Can Do-It-Yourself Ediscovery Deliver? Considerations for Making the Switch
With the proliferation of do-it-yourself discovery tools, companies and law firms are facing a tough question: When should we conduct discovery in-house and when should we outsource to a trusted service provider? The answer depends on a careful, case-by-case analysis.
Ediscovery projects force companies and law firms to balance competing interests. On one hand, organizations need to respond to requests for production in a timely and cost-effective manner. On the other hand, thriftiness and expedience cannot stand in the way of a thorough and defensible ediscovery process. In simple terms, ediscovery must be done economically and quickly, but it also must be done accurately.

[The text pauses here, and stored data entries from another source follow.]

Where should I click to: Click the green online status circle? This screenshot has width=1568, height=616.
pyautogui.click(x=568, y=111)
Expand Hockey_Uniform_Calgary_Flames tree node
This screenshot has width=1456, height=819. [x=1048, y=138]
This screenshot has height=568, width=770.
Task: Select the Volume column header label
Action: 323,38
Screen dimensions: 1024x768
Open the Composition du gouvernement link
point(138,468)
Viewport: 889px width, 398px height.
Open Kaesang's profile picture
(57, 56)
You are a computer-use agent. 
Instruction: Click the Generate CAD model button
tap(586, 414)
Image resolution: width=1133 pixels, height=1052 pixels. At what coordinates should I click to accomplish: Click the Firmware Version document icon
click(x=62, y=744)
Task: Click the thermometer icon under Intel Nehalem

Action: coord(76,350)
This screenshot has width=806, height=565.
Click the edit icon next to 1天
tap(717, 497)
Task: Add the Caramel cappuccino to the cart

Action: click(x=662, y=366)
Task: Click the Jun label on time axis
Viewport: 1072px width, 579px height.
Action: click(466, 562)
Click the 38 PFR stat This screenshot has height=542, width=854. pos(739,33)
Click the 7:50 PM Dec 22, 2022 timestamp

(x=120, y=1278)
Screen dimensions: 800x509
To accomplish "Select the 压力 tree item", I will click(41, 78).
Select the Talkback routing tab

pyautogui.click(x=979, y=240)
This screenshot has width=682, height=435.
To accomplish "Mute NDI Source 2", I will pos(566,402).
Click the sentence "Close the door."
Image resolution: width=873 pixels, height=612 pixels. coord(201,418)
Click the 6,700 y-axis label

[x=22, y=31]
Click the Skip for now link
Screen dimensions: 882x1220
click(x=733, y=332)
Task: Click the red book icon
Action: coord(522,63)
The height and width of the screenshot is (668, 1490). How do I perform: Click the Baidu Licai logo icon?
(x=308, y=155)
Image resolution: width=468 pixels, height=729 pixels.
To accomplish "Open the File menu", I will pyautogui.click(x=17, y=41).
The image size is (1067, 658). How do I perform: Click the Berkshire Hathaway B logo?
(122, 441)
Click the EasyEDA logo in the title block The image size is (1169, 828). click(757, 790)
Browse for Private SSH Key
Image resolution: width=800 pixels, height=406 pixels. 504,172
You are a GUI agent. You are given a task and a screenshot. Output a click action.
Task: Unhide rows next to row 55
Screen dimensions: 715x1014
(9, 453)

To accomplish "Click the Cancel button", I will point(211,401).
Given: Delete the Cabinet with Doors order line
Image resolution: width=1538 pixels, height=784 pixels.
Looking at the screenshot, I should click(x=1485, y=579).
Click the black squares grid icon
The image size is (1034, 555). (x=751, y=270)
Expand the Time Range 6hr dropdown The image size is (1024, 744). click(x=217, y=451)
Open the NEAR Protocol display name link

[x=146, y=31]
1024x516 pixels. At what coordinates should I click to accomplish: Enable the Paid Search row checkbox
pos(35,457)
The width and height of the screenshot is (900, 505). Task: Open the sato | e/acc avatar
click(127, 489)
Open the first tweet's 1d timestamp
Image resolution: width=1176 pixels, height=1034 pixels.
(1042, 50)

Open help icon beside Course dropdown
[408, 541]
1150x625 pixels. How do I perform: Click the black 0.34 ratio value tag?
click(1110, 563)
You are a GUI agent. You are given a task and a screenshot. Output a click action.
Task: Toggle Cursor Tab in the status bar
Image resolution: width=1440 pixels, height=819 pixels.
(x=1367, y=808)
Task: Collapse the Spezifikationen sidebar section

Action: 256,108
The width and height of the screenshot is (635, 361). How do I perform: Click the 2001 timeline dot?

Step One: Assess the Options & Benefits
There are solutions available in the market today that purport to provide technology that will solve ediscovery headaches and allow companies and law firms to conduct the entire process internally. Sometimes the technology delivers, sometimes it does not. Organizations must vet the technology in conjunction with the matters that might be brought in-house when determining whether to conduct do-it-yourself (DIY) discovery or outsource.DIY technology is installed software or remotely hosted as Software as a Service (SaaS) in which you conduct steps such as filtering and processing on your own, whereas an outsourced service is conducted solely by a service provider. The DIY solution is more limited in terms of computing power and bandwidth, but can prove to be both cost-effective and efficient in conducting discovery.An important benefit to DIY discovery is control. DIY technology users have the ultimate control over their data using one platform to conduct processing, filtering, review and production. A proper DIY tool will include real-time reporting and metrics, functionality and seamless transition across the EDRM, and will support matters of various sizes and complexity. After all, no ediscovery project is the same as another which mandates flexibility and functionality from any chosen DIY solution.
Step Two: Choosing if DIY is Right for You
DIY discovery will not be right for every ediscovery project, but it can be right for every organization, whether the matters are large or small. When considering a DIY solution, ask whether additional hardware, software or IT resources will be needed to support. Most IT departments are already overburdened, and if the solution requires additional commitments from the department, it is likely not the best investment for your organization. In addition, the DIY solution must complement any existing ediscovery software or hardware investments your organization has already made, achieving the goal of flexibility that is crucial with this move. Other considerations include whether automatic product upgrades and maintenance support are available, if there is secure access across departments and offices (including on a global scale) and the start-up time needed before the solution may be used.
Another important question: Will your data be secure? With news of several large-scale data breaches affecting major corporations over the past several months, law firms and companies have every right to be concerned regarding where their data will be stored and what security safeguards will be in place. A proper DIY solution will allow you to set up secure profiles on a global scale for your case team which includes those authorized to access the data. Further, when data is stored behind a service provider’s firewall, it is technically stored in the cloud. Cloud computing raises blood pressure for some in terms of uncertainty, which makes it positively essential to thoroughly vet your potential DIY service provider. Does the provider have a proven track record within the industry? Is the provider approved by the Cloud Security Alliance? Is the provider’s data centers capable of storing large amounts of data, staffed 24-7 and compliant with the most stringent security protocols? Finally, is the provider financially sound, or is there a chance it may go out of business, leaving your data floating in the clouds?
Step Three: Making the Switch to Outsourced
Suppose you have already taken the step to invest in a DIY solution. When, if ever, does it make sense to switch to using outsourced services during an ediscovery project? In simple terms, consider making the switch when the benefits of outsourcing – capacity, expertise, resources, etc. – outweigh the cost and benefits of conducting the matter in-house.
Ediscovery projects are hardly ever straightforward and easy to manage. There are a lot of “what ifs” inherent in ediscovery and deciding whether to switch to outsourced services. What if additional data sources are discovered, such as social media or text messages, that were not anticipated? What if additional custodians are uncovered that potentially multiply the data at stake exponentially? What if there is a change in the budget available for the project? What if there is an alteration in production deadlines that cannot be met using the DIY solution? What if the matter surpasses in-house technological or expertise capabilities? These “what ifs” should be answered proactively in a discovery plan if your organization will be utilizing a DIY solution. Brainstorming answers to these questions now, will help make the transition from DIY to outsourced easier, faster and more effective.
Do-it-yourself discovery is possible for any organization and presents several tangible benefits. However, it may not be right for every matter making it important for organizations to create a comprehensive, flexible ediscovery plan. Before choosing a DIY solution, consider the questions posed by this article and conduct a thorough vetting process of both the solution and the provider. Any provider worth their salt will be able to explain the features, functionality and benefits of DIY solutions, while also discussing if it is the right choice for your organization. Do the research, ask the hard questions and discover the vast benefits of DIY solutions.